### [What is required]
Continue the passage listing deviations from the preregistration, picking up after its last sentence.

### [Passage shown]
================================

This page collects deviations from the preregistration:

Preprocessing

  • For preprocessing, only non-wear times that did not fall within a sleep window were set to NA
  • For sleep-environment-related analyses, sleep windows were set based on sleepprep, i.e., the moment when participants were trying to sleep, instead of the actual sleep onset, which is sleepprep + sleepdelay, i.e., the added sleep delay. This mostly affects analyses that are connected to the Brown recommendation windows of healthy lighting (wake, pre-sleep, sleep)
  • Metric change: geometric mean of melanopic EDI during 10 darkest hours of the day (lx) instead of 5 darkest hours were used. This is consistent with the midpoint of darkest 10 hours of the day and leads to a stable time frame.
  • Metric change: the midpoint of longest period above 250 lx melanopic EDI is changed to mean timing above 250 lx melanopic EDI, because that does not reduce the day to a singular event.

R1

  • In H1, latitude had to be accounted for separately to site, as both in one model have the issue that each site has also an individual latitude means that the effect of latitude gets effectively removed. Instead, a model comparison via AIC was performed to check which model performed significantly better
  • In H2, an sz basis was used to model the smooth of time by site, instead of a cyclic spline. While this has the downside that the ends of the spline (midnight to midnight) are not forced to the same estimate and derivative (i.e., a truly cyclic smooth), the sz basis is a new addition that solve identifiability issues with these models.

================================

### [Listed records]
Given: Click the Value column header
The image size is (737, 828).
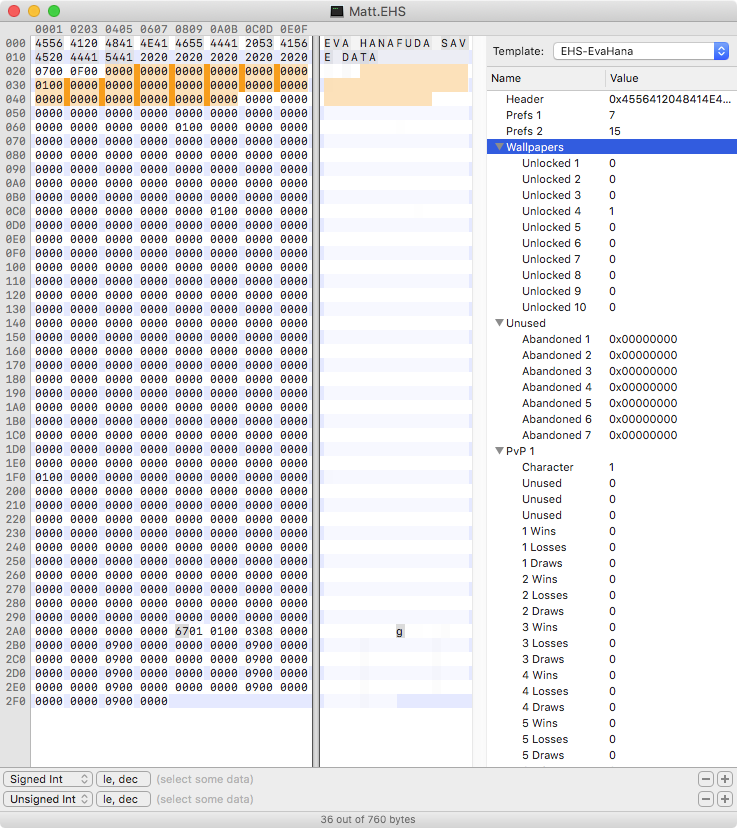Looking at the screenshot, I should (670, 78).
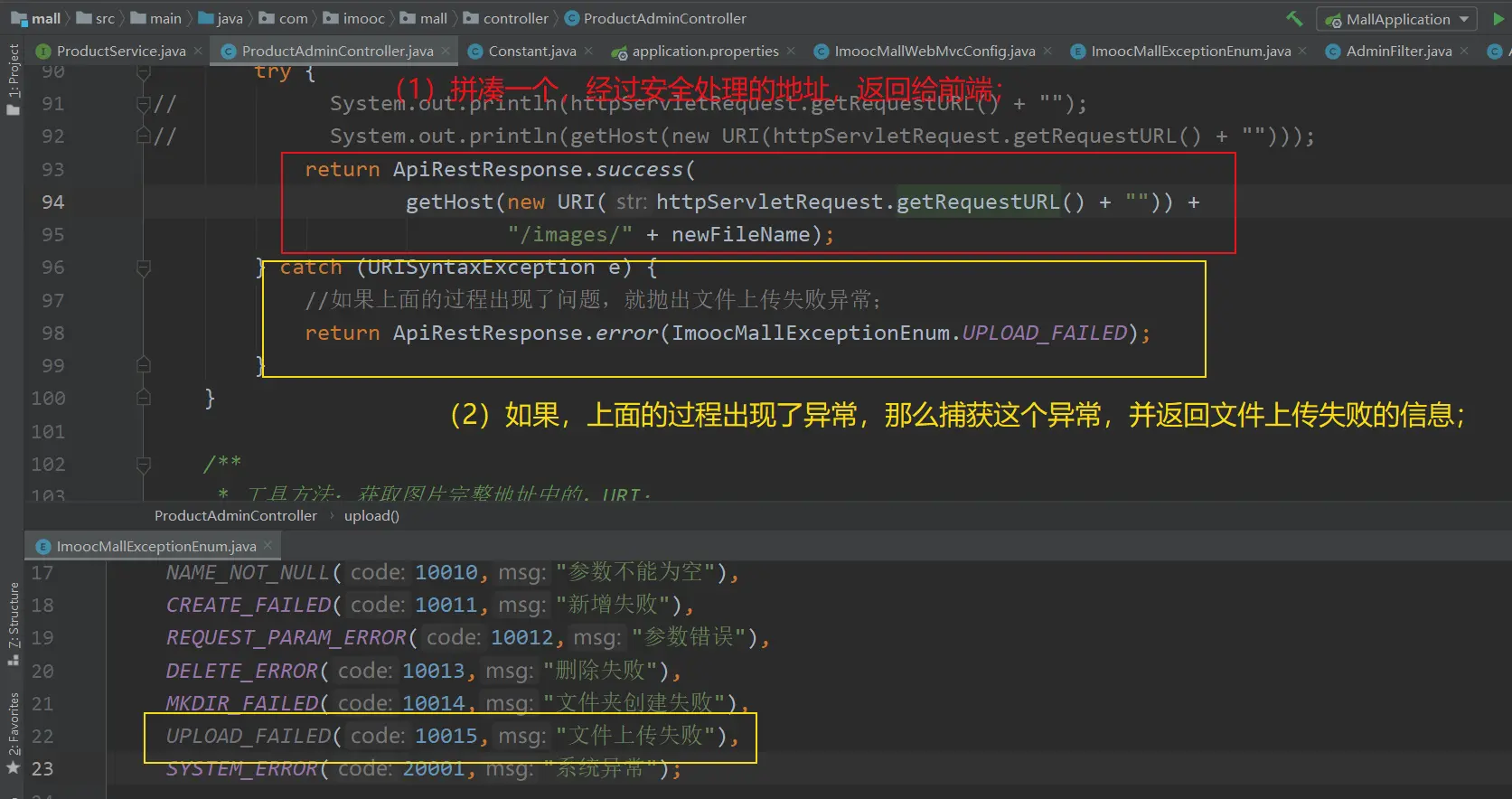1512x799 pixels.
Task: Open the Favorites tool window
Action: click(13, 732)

================================

### [Response]
  • In H2, a term for time was added, so that time by site only models differences to the overall term
  • In H2, the average melanopic EDI per 30 minutes was used instead of the geometric average per hour. The reason is that the model itself modeled the average on a logarithmic scale much better from a model diagnostics standpoint compared to the geometric average. To offset the error of averaging, we moved to a 30 minute window instead of 1 hour.

R2

  • In H3 and H4, we have used a fixed effect of site instead of a random one, due to increased stability of model fits
  • In H3 and H4, we have used a generalized linear mixed-effect model with an tweedie error distribution, due to better model performance.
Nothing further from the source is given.